In our search for alternatives to a broken official politics, we're come across The Sortition Foundation - who are pushing a very old form of democracy (a random selection of citizens, who are then richly informed on the issues at hand, and able to deliberate and decide) as a viable alternative. Here's their blurb:

Sortition is the use of random selection to populate assemblies or fill political positions. An assembly that uses sortition would be composed of people just like you and me: it would be a representative random sample of people, making decisions in an informed, fair and deliberative setting.
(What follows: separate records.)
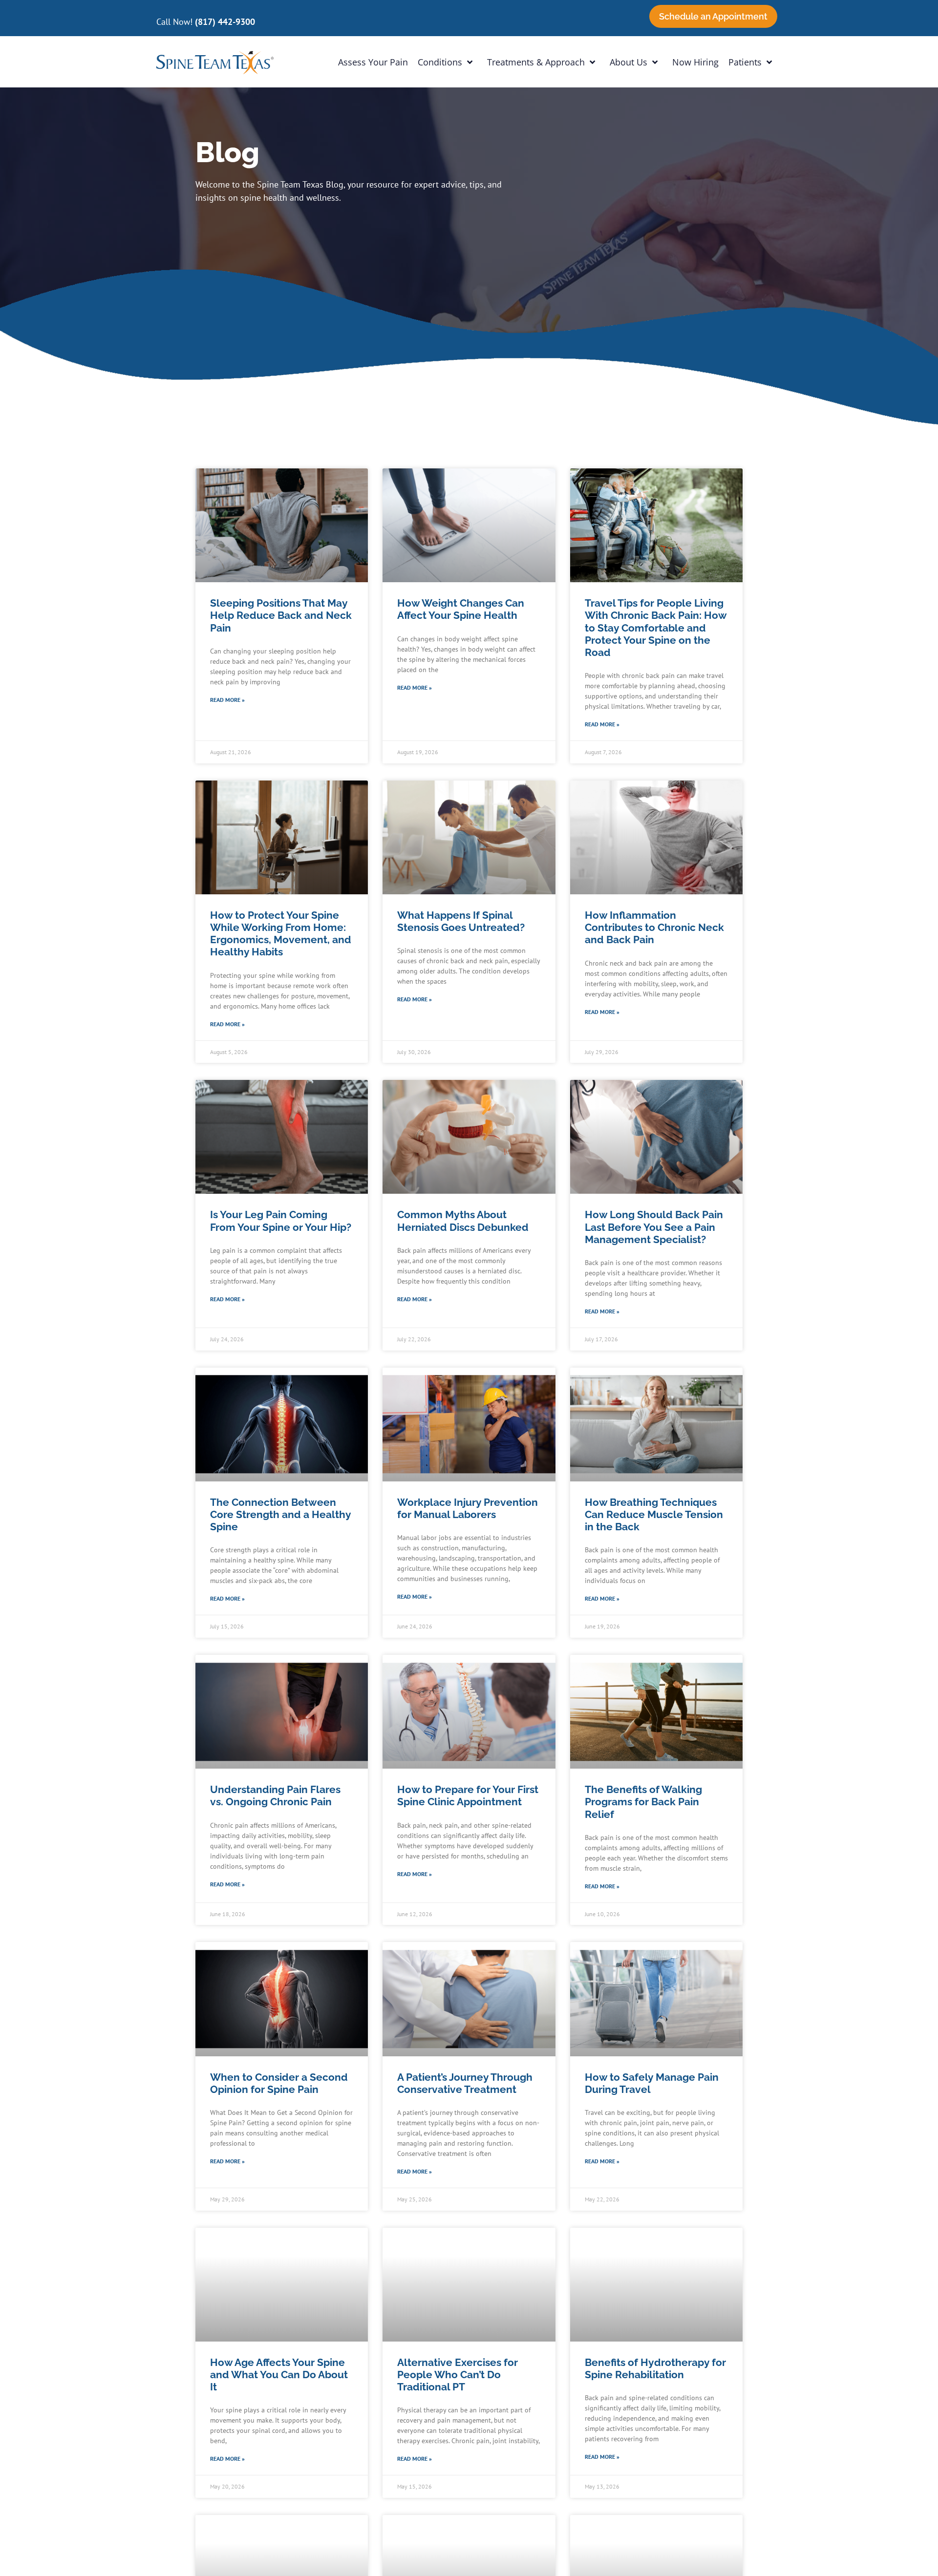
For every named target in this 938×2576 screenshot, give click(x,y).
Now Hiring (695, 62)
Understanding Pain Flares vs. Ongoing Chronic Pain (275, 1795)
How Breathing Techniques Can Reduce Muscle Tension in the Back (654, 1514)
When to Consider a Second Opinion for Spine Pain (279, 2083)
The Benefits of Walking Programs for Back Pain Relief (643, 1801)
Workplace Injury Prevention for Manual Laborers (467, 1508)
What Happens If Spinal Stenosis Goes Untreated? (461, 921)
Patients (745, 62)
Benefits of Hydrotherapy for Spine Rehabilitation (655, 2368)
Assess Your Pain (373, 62)
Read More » (227, 699)
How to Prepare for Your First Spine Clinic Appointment (467, 1795)
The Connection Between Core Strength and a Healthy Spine (280, 1514)
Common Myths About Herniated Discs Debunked (463, 1220)
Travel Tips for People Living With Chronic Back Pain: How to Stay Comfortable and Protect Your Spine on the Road (655, 627)
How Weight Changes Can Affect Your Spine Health (460, 609)
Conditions (440, 62)
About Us (628, 62)
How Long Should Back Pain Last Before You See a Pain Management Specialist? (654, 1226)
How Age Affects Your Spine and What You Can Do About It (279, 2374)
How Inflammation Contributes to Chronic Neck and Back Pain (654, 927)
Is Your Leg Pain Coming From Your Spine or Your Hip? (280, 1220)
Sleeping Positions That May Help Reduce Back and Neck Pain (281, 615)
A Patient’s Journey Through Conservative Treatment (465, 2083)
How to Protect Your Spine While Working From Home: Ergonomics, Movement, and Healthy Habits (280, 933)
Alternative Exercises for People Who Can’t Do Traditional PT (457, 2374)
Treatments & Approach (536, 62)
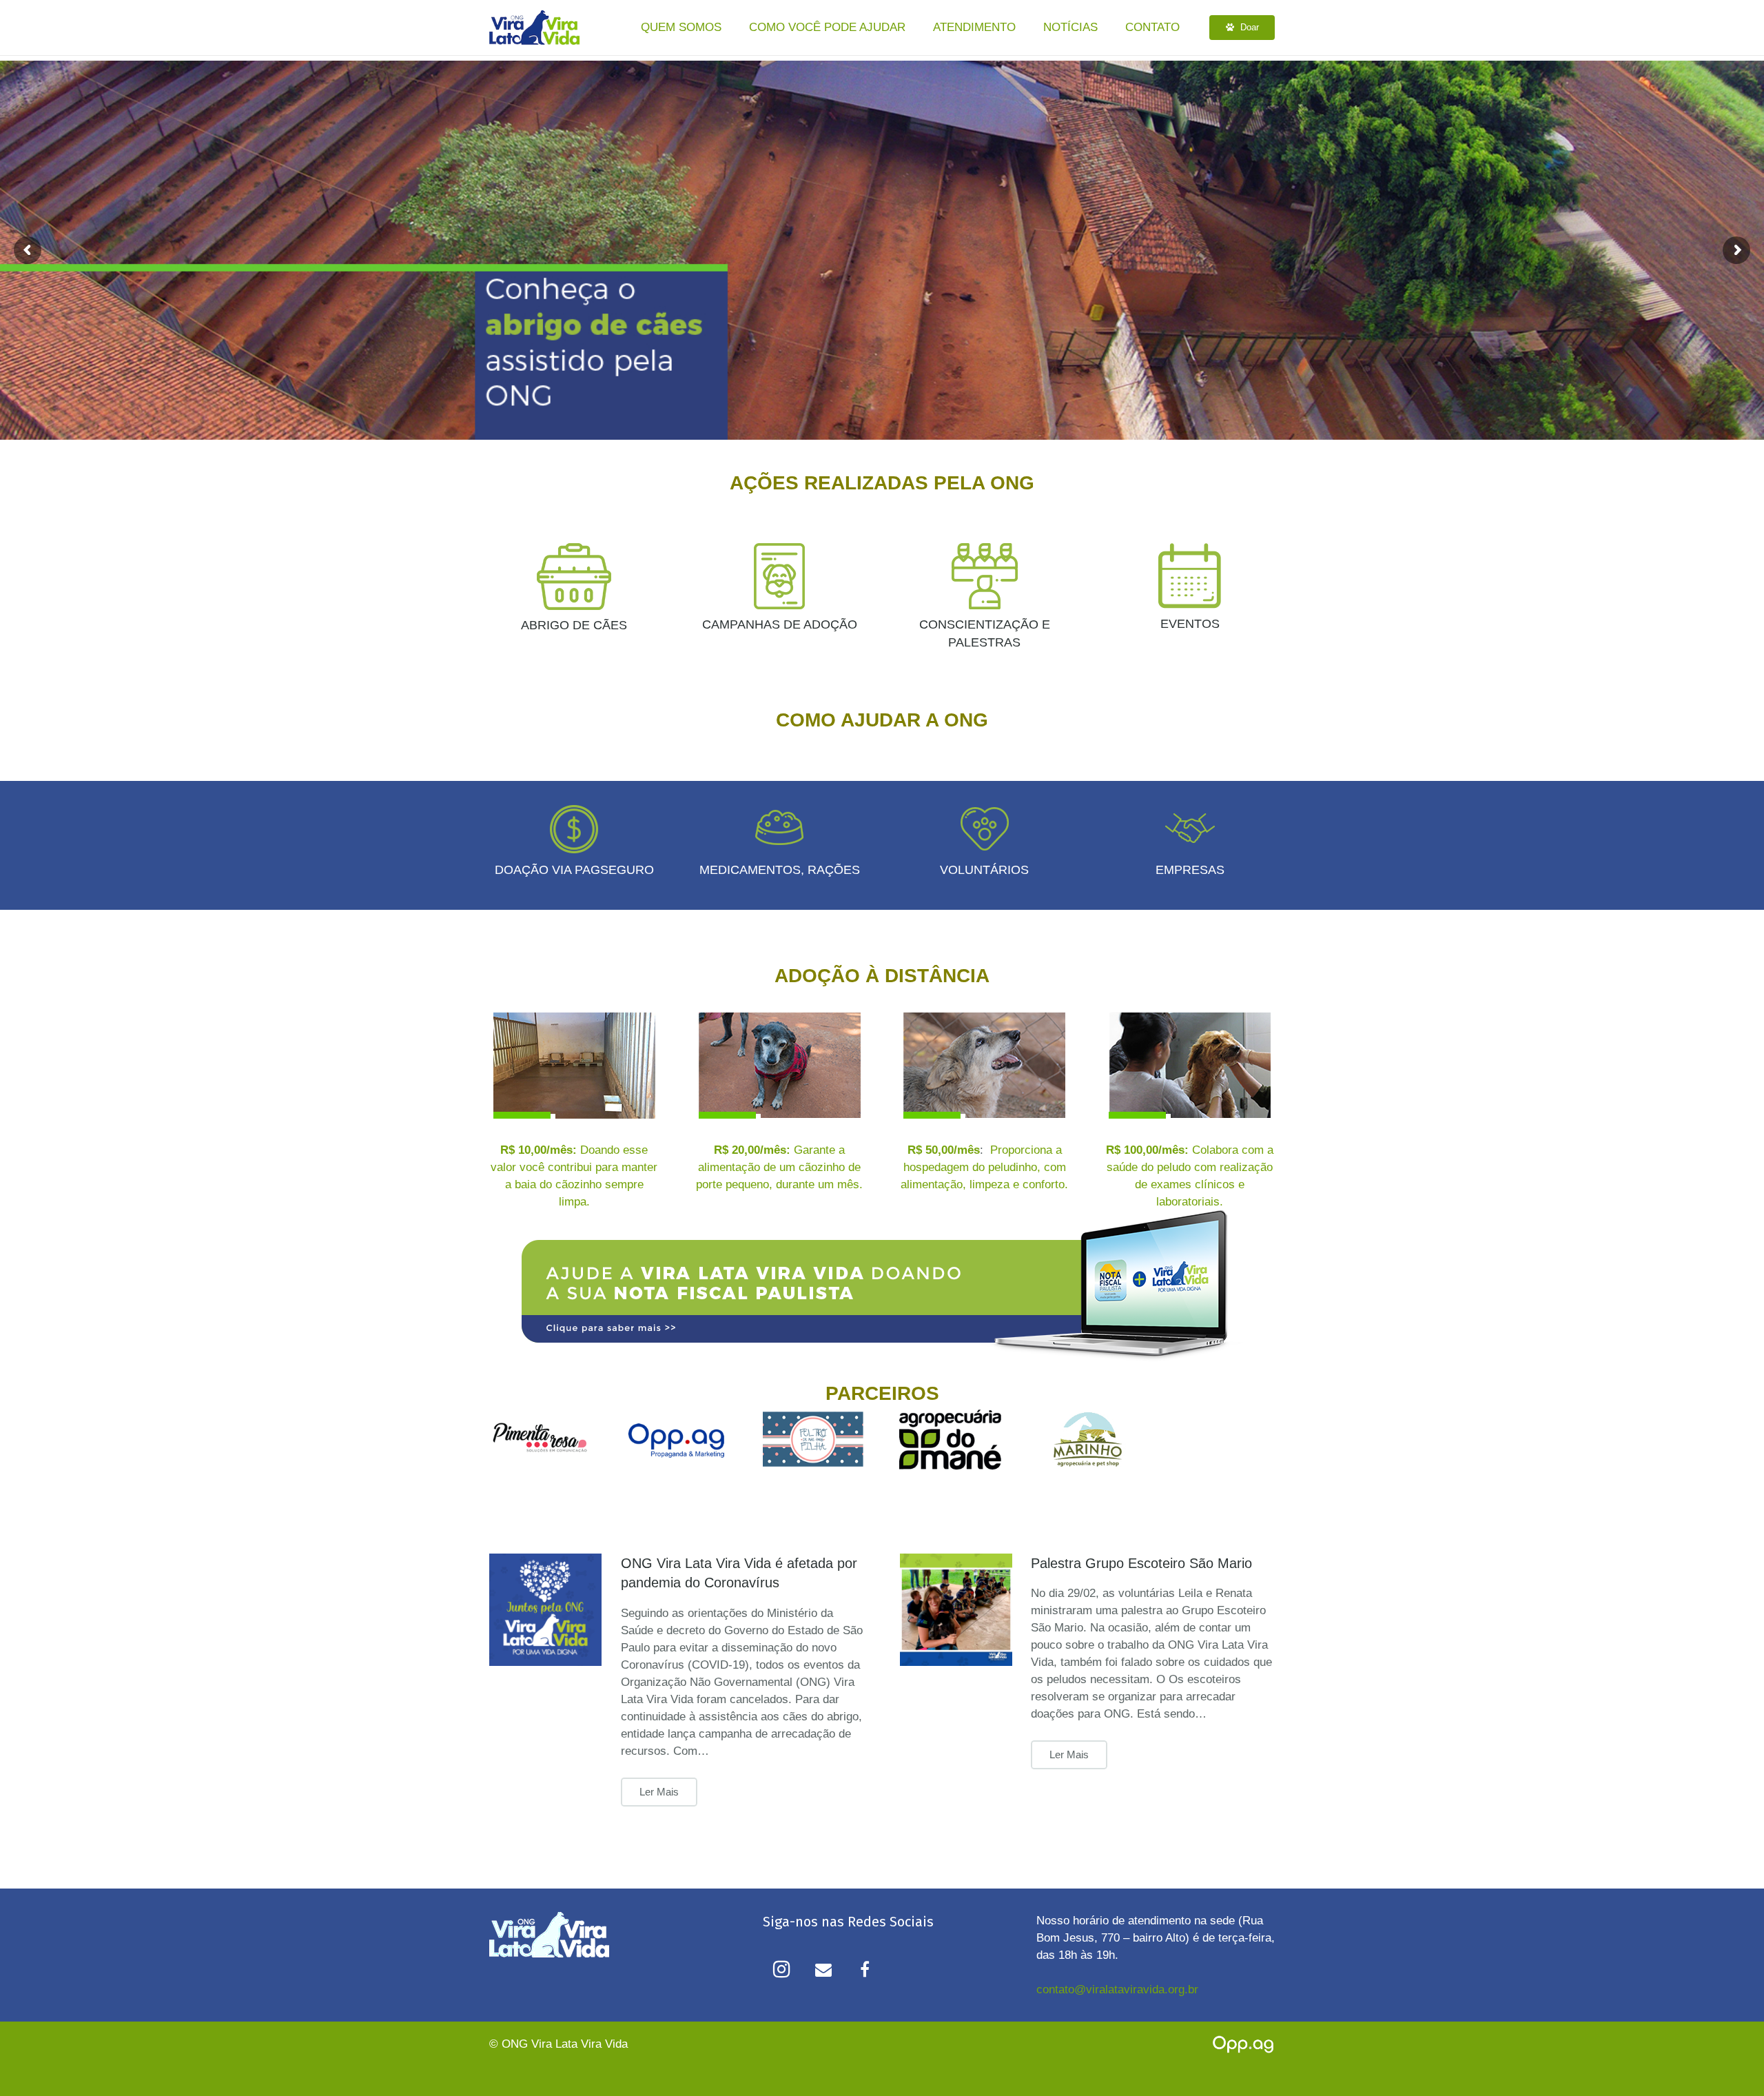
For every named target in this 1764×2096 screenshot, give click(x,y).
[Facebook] (864, 1969)
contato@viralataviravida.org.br (1117, 1989)
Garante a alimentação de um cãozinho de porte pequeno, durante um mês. (779, 1167)
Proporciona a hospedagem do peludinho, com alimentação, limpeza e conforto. (984, 1167)
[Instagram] (782, 1969)
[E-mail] (823, 1969)
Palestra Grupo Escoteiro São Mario (1141, 1563)
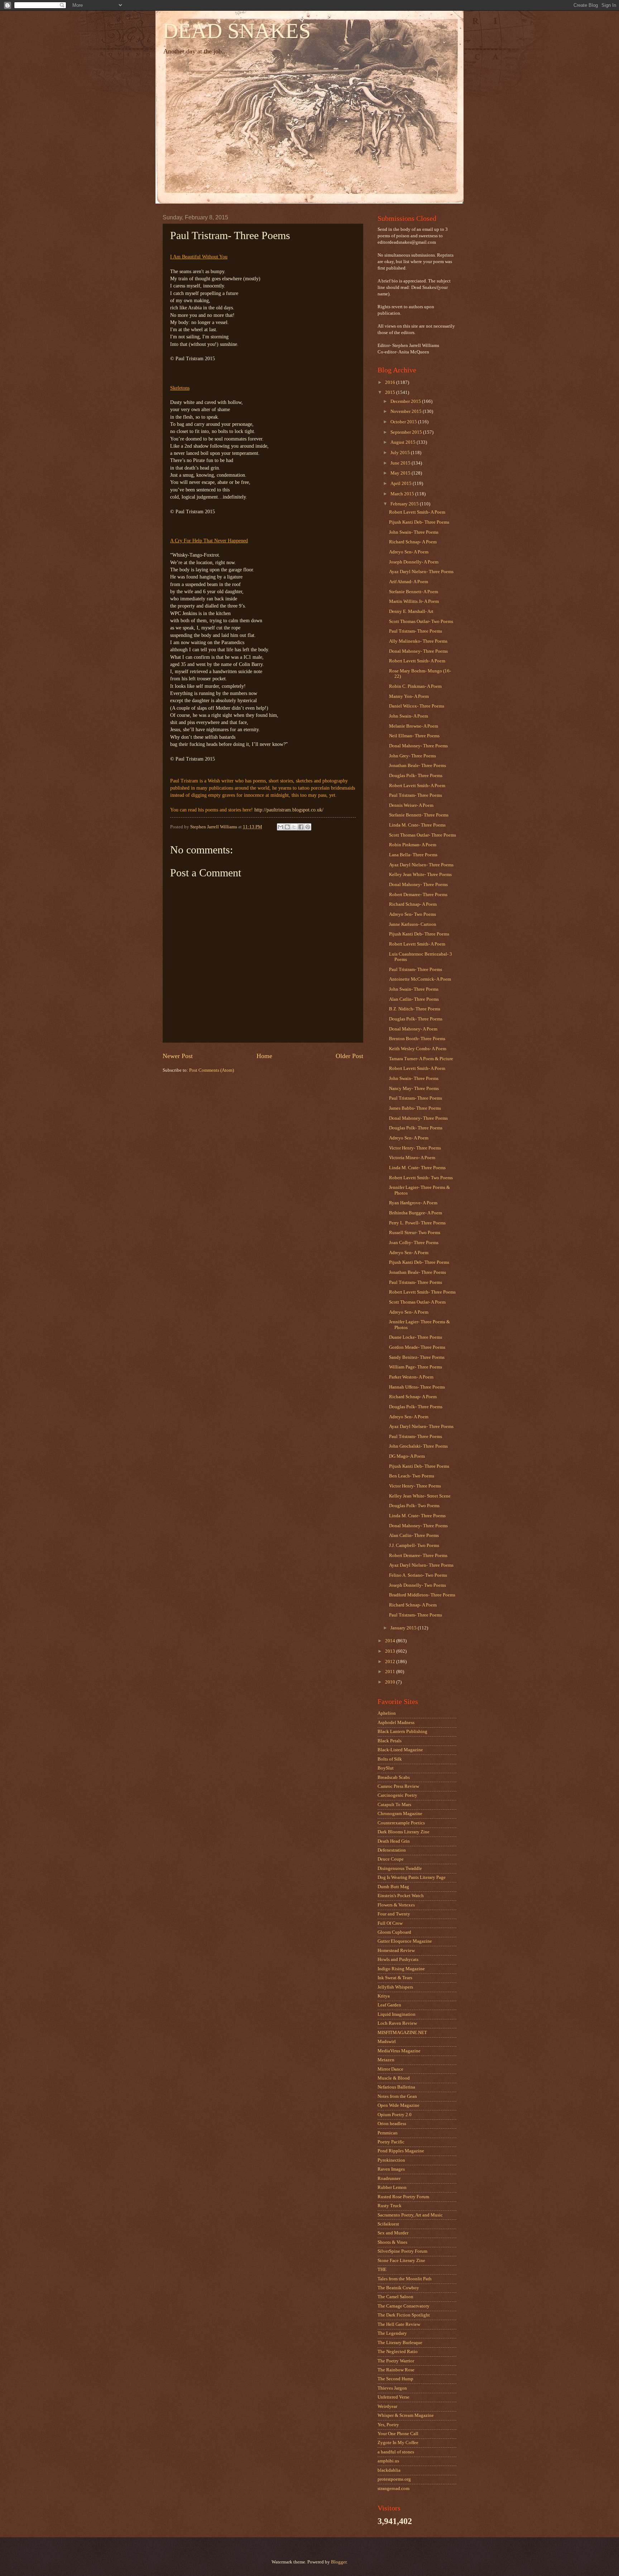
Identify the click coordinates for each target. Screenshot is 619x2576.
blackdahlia (389, 2470)
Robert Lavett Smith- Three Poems (422, 1292)
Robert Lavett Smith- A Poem (417, 512)
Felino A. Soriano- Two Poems (418, 1575)
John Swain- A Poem (408, 716)
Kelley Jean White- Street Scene (420, 1496)
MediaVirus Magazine (399, 2050)
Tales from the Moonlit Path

Maybe it would look like this: 

room-of-tables.jpg

The example above is from AmericaSpeaks (now defunct) and uses networked, facilitated small table deliberation to make decisions. Each table discusses proposals, with a facilitator making sure no one dominates and everyone gets his or her say, and a note-taker typing comments and decisions into a computer. A "theme team" can see what every table is discussing and summarises the output, which is then presented to the entire assembly, who have individual voting keypads to prioritise results. In this way the assembly can come to large group decisions.

Stratified random sampling enures that participants accurately reflect the community they are drawn from, unlike open meetings where often only socially privileged or more vocal people attend and dominate discussions. Stratified random sampling ensures that half the participants are women and half men, with proportional representation for the young and old, and across all geographical areas and educational levels.

If this assembly formed a legislative parliament, then every year a part of the assembly (say, one fifth) would be replaced with people randomly selected from the electoral roll, ensuring the assembly remained representative of the general populace. These representatives would be paid as politicians are paid now, and would serve one single term in office of five years.

Sortition has a long history, going back at least to Ancient Athens, where selection by lot (from among all free, male citizens) was the principal way courts and councils were filled. For hundreds of years it was considered a fundamental aspect of democracy; it wasn't until long after the French and American revolutions, as universal suffrage slowly became widespread, that the term "democracy" was re-christened to mean electoral democracy.

But now it's time to reclaim democracy and demand real democracy now!

The foundation's blog notes that sortition has recently been proposed as the means of selecting for a Citizens' Assembly by the Scottish think-and-do-tank Common Weal (a link to the paper is here, which was co-authored by the Sortition Foundation's Dr Brett Hennig, along with a news story).